How to complete this task:
Quote the part of the passage on UNAIDS and its HIV estimates that begins with the words "On its Web site, UNAIDS" and ends with "single disease.".

On its Web site, UNAIDS describes itself as "the chief advocate for
worldwide action against AIDS." And many researchers say the United Nations’
reliance on rigorous science waned after it created the separate AIDS agency
in 1995 — the first time the world body had taken this approach to tackle a
single disease.
In the place of previous estimates provided by the World Health
Organization, outside researchers say, the AIDS agency produced reports that
increasingly were subject to political calculations, with the emphasis on
raising awareness and money.

"It’s pure advocacy, really," said Jim Chin, a former U.N. official who made
some of the first global HIV prevalence estimates while working for WHO in
the late 1980s and early 1990s. "Once you get a high number, it’s really
hard once the data comes in to say, ‘Whoops! It’s not 100,000. It’s 60,000.’
"

Chin, speaking from Stockton, Calif., added, "They keep cranking out numbers
that, when I look at them, you can’t defend them."
Ghys said he never sensed pressure to inflate HIV estimates. "I can’t
imagine why UNAIDS or WHO would want to do that," he said. "If we did that,
it would just affect our credibility."
Ghys added that studies now show that the overall percentage of Africans
with HIV has stabilized, though U.N. models still show increasing numbers of
people with the virus because of burgeoning populations.

Many other researchers, including Wilson from the World Bank and two
epidemiologists from the U.S. Agency for International Development who wrote
a study published last week in the Lancet, a British medical journal,
dispute that conclusion, saying that the number of new cases in Africa
peaked several years ago.

Source data:
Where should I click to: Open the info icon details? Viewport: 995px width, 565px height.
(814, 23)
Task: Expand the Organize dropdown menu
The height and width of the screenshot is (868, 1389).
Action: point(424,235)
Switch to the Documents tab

Reply to the task:
On its Web site, UNAIDS describes itself as "the chief advocate for
worldwide action against AIDS." And many researchers say the United Nations’
reliance on rigorous science waned after it created the separate AIDS agency
in 1995 — the first time the world body had taken this approach to tackle a
single disease.